- [Short problem]: Copy the records starting at the line with "Furnace Service Plan (132, 2034)" and ending after the line with "Aktuell (278, 80)", swapping "Submit" for "Send" and leaving everything else unchanged.
####
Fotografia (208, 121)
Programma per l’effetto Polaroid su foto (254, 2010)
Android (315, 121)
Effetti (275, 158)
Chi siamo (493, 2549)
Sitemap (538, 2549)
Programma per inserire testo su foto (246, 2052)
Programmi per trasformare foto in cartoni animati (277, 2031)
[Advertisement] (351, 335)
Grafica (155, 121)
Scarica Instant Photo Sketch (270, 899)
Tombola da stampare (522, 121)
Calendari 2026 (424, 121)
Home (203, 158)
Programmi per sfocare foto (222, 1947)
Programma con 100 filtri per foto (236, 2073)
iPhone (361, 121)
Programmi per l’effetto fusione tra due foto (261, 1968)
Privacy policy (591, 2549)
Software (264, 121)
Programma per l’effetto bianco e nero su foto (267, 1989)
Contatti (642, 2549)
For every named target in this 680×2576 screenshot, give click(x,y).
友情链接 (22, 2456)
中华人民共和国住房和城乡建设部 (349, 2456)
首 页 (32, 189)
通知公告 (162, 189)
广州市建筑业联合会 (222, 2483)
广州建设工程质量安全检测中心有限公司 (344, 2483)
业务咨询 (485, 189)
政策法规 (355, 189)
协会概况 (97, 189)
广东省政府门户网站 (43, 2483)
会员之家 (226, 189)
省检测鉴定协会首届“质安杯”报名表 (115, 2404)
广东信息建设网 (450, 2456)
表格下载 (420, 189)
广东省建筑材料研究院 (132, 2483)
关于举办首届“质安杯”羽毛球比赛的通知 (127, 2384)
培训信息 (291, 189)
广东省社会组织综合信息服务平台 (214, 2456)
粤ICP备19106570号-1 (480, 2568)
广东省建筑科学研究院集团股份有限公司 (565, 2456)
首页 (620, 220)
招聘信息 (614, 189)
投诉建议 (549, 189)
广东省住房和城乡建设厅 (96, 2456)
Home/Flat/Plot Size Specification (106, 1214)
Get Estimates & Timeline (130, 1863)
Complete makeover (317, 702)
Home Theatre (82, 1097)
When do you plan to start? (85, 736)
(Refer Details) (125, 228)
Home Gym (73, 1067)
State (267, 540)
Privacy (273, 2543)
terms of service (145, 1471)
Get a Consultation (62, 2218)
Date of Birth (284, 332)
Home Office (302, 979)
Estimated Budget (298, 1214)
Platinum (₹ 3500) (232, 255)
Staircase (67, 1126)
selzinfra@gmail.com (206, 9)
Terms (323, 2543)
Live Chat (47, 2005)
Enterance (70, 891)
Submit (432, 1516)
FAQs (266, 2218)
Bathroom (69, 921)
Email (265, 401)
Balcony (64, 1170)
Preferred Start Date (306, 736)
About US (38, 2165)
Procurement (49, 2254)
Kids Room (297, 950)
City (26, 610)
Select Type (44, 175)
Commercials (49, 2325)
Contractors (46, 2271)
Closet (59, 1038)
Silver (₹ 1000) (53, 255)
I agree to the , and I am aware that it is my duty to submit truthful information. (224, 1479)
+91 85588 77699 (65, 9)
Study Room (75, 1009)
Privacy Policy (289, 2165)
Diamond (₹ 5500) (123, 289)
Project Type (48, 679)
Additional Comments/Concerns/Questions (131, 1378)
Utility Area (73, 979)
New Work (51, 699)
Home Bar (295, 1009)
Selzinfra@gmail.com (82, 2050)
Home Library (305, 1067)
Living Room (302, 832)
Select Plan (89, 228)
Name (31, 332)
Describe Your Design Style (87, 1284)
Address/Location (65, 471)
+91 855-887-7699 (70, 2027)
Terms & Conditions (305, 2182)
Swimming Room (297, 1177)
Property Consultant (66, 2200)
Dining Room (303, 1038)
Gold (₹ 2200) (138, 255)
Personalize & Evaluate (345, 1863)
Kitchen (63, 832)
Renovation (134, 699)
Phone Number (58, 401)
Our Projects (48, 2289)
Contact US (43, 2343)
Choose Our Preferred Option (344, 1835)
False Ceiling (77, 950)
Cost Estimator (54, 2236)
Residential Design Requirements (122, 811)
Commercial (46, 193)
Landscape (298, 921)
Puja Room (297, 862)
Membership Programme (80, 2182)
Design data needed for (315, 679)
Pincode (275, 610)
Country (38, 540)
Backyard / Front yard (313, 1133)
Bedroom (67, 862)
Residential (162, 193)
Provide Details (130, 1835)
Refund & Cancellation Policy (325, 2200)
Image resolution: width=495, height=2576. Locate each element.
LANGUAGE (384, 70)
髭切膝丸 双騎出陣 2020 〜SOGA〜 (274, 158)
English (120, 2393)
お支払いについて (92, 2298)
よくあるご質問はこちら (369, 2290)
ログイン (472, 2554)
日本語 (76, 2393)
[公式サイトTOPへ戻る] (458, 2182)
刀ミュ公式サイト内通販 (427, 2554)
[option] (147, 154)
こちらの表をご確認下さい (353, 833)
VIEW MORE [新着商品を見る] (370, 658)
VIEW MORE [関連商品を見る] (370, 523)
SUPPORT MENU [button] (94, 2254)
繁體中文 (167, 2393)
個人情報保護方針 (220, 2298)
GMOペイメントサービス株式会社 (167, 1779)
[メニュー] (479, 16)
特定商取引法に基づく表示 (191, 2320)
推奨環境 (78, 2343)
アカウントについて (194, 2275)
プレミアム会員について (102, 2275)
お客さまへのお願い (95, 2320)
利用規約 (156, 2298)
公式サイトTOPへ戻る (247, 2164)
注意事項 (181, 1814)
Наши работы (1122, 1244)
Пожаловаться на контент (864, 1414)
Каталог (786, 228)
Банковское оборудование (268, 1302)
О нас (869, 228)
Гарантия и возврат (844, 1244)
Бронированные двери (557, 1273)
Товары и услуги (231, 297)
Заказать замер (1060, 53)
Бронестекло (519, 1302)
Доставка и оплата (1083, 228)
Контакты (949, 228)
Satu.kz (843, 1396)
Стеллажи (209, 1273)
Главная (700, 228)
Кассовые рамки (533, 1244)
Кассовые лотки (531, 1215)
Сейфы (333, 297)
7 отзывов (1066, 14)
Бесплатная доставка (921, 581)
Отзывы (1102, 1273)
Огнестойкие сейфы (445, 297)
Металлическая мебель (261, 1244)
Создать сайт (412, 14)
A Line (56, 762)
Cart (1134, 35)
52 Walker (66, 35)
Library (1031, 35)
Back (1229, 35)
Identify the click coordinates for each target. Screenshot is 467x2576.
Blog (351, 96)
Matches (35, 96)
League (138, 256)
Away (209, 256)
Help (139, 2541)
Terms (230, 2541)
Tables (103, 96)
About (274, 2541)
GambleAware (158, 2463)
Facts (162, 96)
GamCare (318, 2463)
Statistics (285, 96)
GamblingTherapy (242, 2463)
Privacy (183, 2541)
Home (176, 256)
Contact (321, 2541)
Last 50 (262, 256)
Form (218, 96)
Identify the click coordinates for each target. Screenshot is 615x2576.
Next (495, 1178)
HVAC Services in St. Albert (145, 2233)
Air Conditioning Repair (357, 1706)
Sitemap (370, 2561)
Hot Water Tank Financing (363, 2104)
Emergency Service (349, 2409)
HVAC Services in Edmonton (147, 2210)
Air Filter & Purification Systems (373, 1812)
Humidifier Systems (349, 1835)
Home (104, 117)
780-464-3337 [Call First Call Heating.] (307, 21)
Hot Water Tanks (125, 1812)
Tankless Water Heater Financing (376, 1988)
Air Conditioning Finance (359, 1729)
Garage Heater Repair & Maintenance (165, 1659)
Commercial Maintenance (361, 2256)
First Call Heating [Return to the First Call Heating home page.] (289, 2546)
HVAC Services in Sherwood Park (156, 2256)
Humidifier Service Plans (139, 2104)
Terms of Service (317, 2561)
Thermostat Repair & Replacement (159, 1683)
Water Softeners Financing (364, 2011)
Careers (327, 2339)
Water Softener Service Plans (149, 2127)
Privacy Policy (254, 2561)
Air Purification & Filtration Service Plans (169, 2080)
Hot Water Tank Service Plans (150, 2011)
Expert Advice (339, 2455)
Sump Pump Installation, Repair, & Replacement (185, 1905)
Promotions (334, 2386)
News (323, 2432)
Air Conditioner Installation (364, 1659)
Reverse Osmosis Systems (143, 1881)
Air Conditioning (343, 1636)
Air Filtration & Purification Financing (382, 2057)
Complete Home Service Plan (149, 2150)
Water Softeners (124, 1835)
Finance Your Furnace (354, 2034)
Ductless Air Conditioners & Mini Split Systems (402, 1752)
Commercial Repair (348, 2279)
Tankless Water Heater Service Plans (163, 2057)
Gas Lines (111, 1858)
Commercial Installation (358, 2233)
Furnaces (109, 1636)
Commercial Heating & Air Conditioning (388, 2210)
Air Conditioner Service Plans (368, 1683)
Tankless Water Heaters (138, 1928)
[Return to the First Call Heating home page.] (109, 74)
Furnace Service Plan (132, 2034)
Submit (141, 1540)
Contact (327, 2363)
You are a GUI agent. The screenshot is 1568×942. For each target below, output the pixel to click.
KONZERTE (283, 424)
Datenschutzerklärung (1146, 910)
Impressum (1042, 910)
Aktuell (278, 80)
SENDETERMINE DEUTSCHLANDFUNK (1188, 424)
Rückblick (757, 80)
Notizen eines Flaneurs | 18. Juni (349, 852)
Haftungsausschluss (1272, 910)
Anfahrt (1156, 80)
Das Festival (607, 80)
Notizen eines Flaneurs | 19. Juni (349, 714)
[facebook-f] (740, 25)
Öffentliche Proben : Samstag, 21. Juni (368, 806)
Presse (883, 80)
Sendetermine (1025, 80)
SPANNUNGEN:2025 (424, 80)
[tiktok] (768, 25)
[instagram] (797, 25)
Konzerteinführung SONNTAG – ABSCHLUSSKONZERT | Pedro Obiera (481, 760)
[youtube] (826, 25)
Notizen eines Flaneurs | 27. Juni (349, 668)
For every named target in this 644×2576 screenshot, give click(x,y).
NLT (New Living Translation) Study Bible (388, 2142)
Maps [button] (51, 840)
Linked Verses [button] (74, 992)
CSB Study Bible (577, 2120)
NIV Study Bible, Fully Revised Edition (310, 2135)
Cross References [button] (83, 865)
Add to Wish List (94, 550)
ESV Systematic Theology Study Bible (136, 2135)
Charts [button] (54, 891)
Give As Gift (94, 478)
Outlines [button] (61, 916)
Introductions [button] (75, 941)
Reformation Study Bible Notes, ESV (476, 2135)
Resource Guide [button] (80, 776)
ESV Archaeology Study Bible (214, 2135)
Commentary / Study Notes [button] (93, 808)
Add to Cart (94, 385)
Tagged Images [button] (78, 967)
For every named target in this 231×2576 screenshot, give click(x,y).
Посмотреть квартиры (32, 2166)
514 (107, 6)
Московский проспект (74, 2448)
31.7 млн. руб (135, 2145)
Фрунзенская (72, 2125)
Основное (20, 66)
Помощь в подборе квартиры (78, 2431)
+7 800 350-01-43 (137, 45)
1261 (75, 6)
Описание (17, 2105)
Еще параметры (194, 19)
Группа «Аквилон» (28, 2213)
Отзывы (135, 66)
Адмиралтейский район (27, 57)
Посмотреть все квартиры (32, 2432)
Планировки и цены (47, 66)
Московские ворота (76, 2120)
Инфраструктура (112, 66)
####
- [Answer for this exercise]:
Furnace Service Plan (132, 2034)
Send (141, 1540)
Contact (327, 2363)
You are a GUI agent. The screenshot is 1568×942. For each target below, output the pixel to click.
KONZERTE (283, 424)
Datenschutzerklärung (1146, 910)
Impressum (1042, 910)
Aktuell (278, 80)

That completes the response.